2. The similarity calculation apparatus according to claim 1, wherein the longest common subsequence extraction unit extracts the longest common subsequence from the contracted instruction sequence based on a bit vectorization algorithm.

3. The similarity calculation apparatus according to claim 1, wherein the contracted instruction sequence generation unit generates a contracted instruction sequence that is an array of contracted instructions having a predetermined bit length.

4. The similarity according to claim 1, wherein the similarity calculation unit calculates the similarity of the machine language instruction sequence based on the length of the longest common subsequence. Calculation device.

The similarity calculation apparatus according to claim 1, wherein the similarity calculation unit extracts a difference between the machine language instruction sequences based on the longest common subsequence.

A similarity calculation method for calculating the similarity of a plurality of machine language instruction sequences,
For each of the plurality of machine language instruction sequences, a contracted instruction sequence generating step for generating a contracted instruction sequence that is an array of contracted instructions obtained by removing an operand part from each machine language instruction included in the machine language instruction sequence;
A longest common partial sequence extraction step of comparing the reduced instruction sequences generated in the reduced instruction sequence generation step and extracting a longest common partial sequence;
A similarity calculation step of calculating the similarity of the machine language instruction sequence based on the longest common subsequence extracted in the longest common subsequence extraction step.

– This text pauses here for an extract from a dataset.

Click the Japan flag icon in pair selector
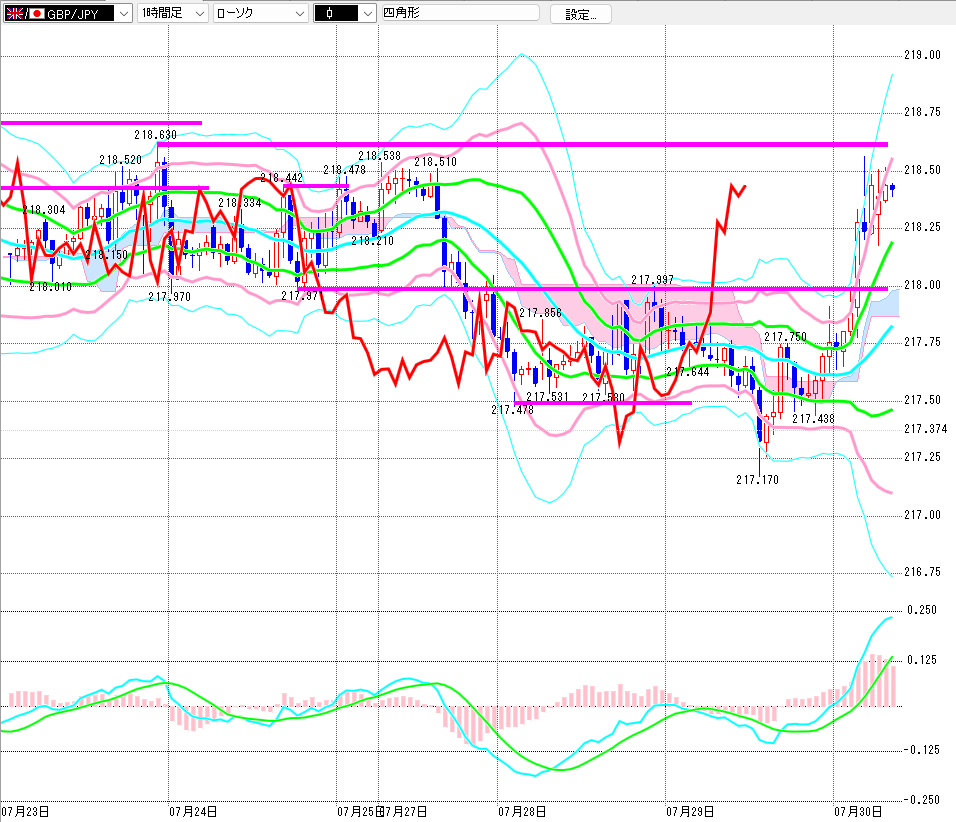The image size is (956, 822). point(37,13)
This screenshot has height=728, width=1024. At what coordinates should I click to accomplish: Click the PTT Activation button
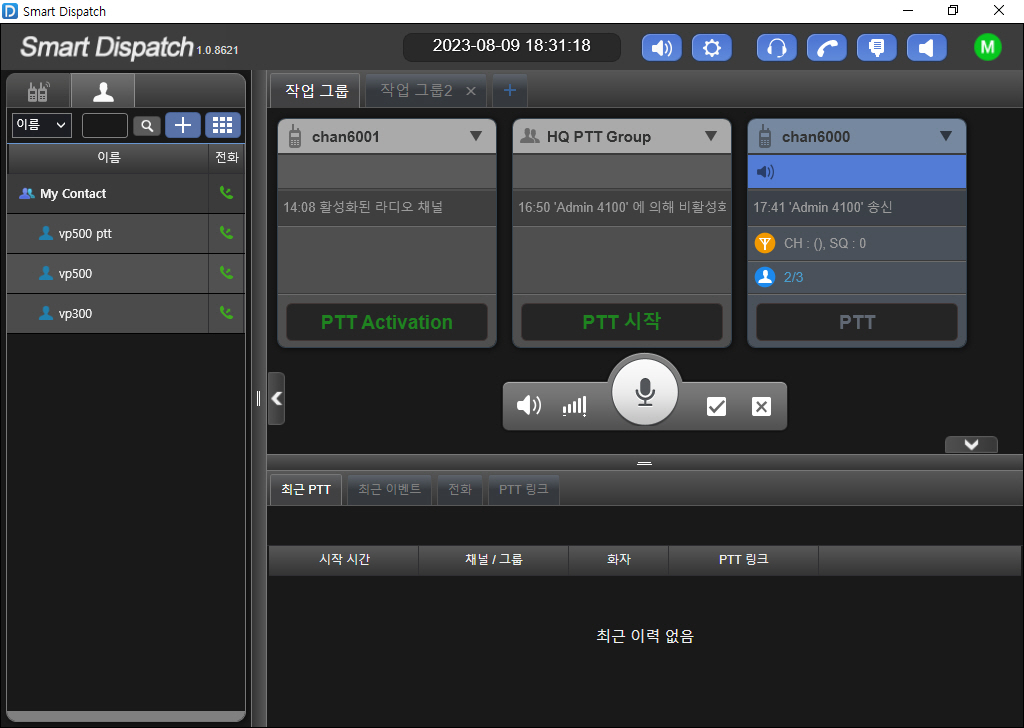click(387, 322)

A similarity calculation program for calculating the similarity of a plurality of machine language instruction sequences,
For each of the plurality of machine language instruction sequences, a contracted instruction sequence generation procedure for generating a contracted instruction sequence that is an array of contracted instructions obtained by removing an operand part from each machine language instruction included in the machine language instruction sequence;
A longest common partial sequence extraction procedure for comparing the reduced instruction sequences generated by the reduced instruction sequence generation procedure and extracting the longest common partial sequence;
A similarity calculation program for causing a computer to execute a similarity calculation procedure for calculating similarity of the machine language instruction sequence based on the longest common partial sequence extracted by the longest common subsequence extraction procedure.